8 Ways CI/CD Pipelines Are Evolving - Part 2
July 15, 2021

Jayne Groll
DevOps Institute

CI/CD pipelines enable your teams to deliver higher quality software, quickly and efficiently. By combining the practices of continuous integration and either continuous delivery or continuous deployment, dev teams can spend more time on projects and less time on manual tasks.

However, CI/CD pipelines are still evolving. As we incorporate security measures, become more deployment-centric, and move towards full automation, there is a lot to consider when building your own CI/CD pipeline.

I asked several speakers and sponsors for the upcoming SKILup Day as well as several DevOps Institute Ambassadors to weigh in on how they think CI/CD pipelines are evolving. Here's what they had to say in Part 2 of this two-part series:

Start with: 8 Ways CI/CD Pipelines Are Evolving - Part 1

Speaker, Ravi Lachhman
Evangelist, Harness

CI/CD pipeline is becoming more deployment-centric; potentially, any change should be deployed as software design is becoming more incremental, pipelines are the core conduit from idea to the end-users e.g., production. With the rise in container orchestrators, the art of the possible such as the pipelines enforcing state/conformance of changes in a declarative fashion is now possible.

Speaker, Anders Wallgren
VP of Technology Strategy, CloudBees

Increasingly, software pipeline platforms support defining pipelines-as-code using domain-specific languages, in fact, it's pretty much table stakes these days. Being able to define pipelines as code allows for better documentation, testing and change management of pipelines. It also allows them to be more easily integrated into GitOps-style workflows.

Mark Peters
Technical Lead, Novetta

CI/CD pipelines are the crown jewels associated with good DevOps and Agile practices. Since these practices advocate functional delivery and self-organizing teams, each team may have its own CI/CD solution based on its particular problem. CI/CD options are cooking, not baking; ingredients have to be included, but the measurements are up to the chef to adjust based on how a project responds, matching the taste to the customer.

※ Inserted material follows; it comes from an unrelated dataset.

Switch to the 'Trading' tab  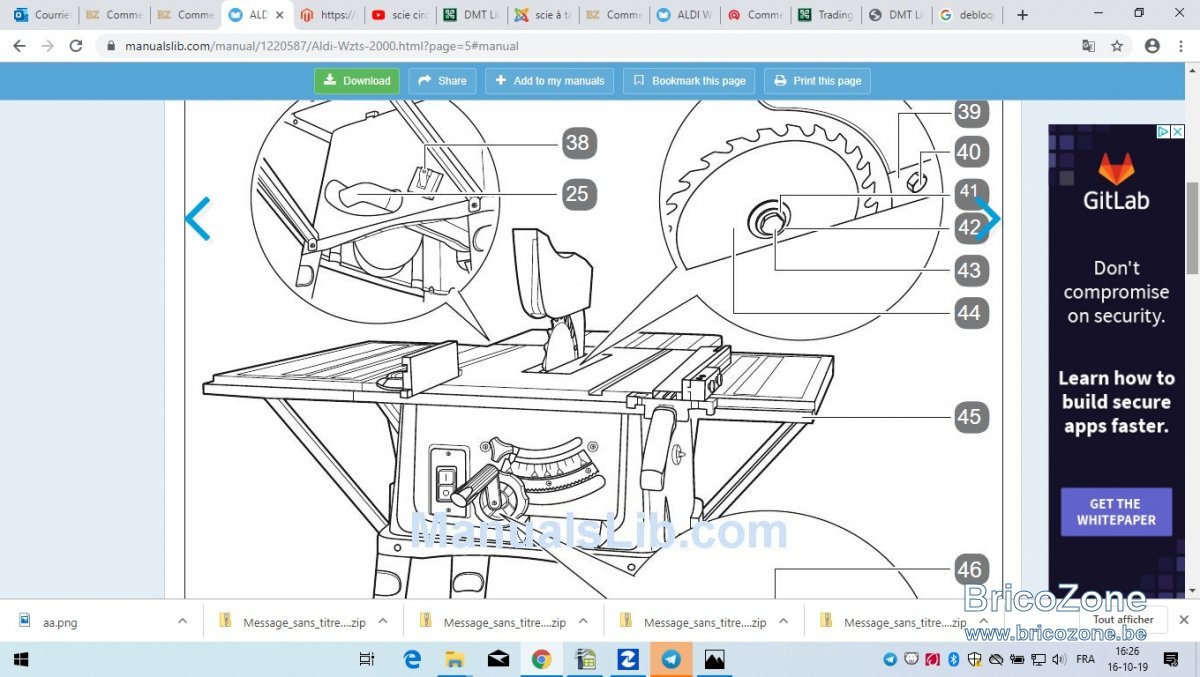coord(825,15)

One of the more important parts of the CI/CD pipeline is that each team should have its own environment, or set of environments to work in. Virtual environments allow mirroring between functionalities. The more each environment can mirror the ultimate delivery environment, the more successful the pipeline is likely to be.

Tracy Ragan
CEO and Co-founder, DeployHub

CI/CD is moving from old ways of imperative practices to new thinking of declarative models. Event- based CI/CD will be the future of continuous delivery.

Savinder Puri
DevOps Evangelist, Zensar Technologies

Observability. It's one thing to have automated build and deployments, it's totally another to analyse the patterns of usage over time and then derive conclusions and take proactive actions. For example, for one customer, the analysis told us that while the frond-end builds were good, a couple of modules of the Java application typically had a lot more build breaks, and they were coming from a new team. Further digging identified a training need for the team.

Sharath Dodda
IT Development Manager, TD

CI/CD pipelines are evolving with full automation (subject to the maturity of the company, team). From the time code is checked-in with all security scans in place (code smells, vulnerabilities, etc.), an artifact is created and deployed successfully. The more shift left security is included in this automation, the better it is for the company and its assets.

Pawel Piwosz
Lead Systems Engineer, EPAM Systems

CI/CD has become the backbone of DevOps-driven organizations. CI/CD is not only the platform to deliver software to environments but to deliver solutions end-to-end. Infrastructure as code, security as code (shift left), etc., are part of CI/CD now and will be incorporated in autonomic processes more and more.

Craig Cook
Principal Engineer, Catapult CX

What's interesting is that developers no longer have to own and set up the necessary infrastructure for CI/CD. There's a shift away from building the pipeline from scratch yourself, towards using a pipeline through a cloud provider such as GitLab, Bitbucket or Github. The growing number of tools and integrations with third-party services also changes the process involved. For example, in the past, at the end of a build step, we would have to collect the results and store the data ourselves — now though, there are third-party services that keep records of it for us. There are, however, some limitations to this. While it certainly helps speed up the process, I worry sometimes that there is too much focus on the pipelines shipping code and the operations side of DevOps gets neglected. To overcome this, at Catapult CX, we find it helpful to have service dashboards that include real-time stats from the pipeline alongside service level metrics, closing the feedback loop from an operations standpoint.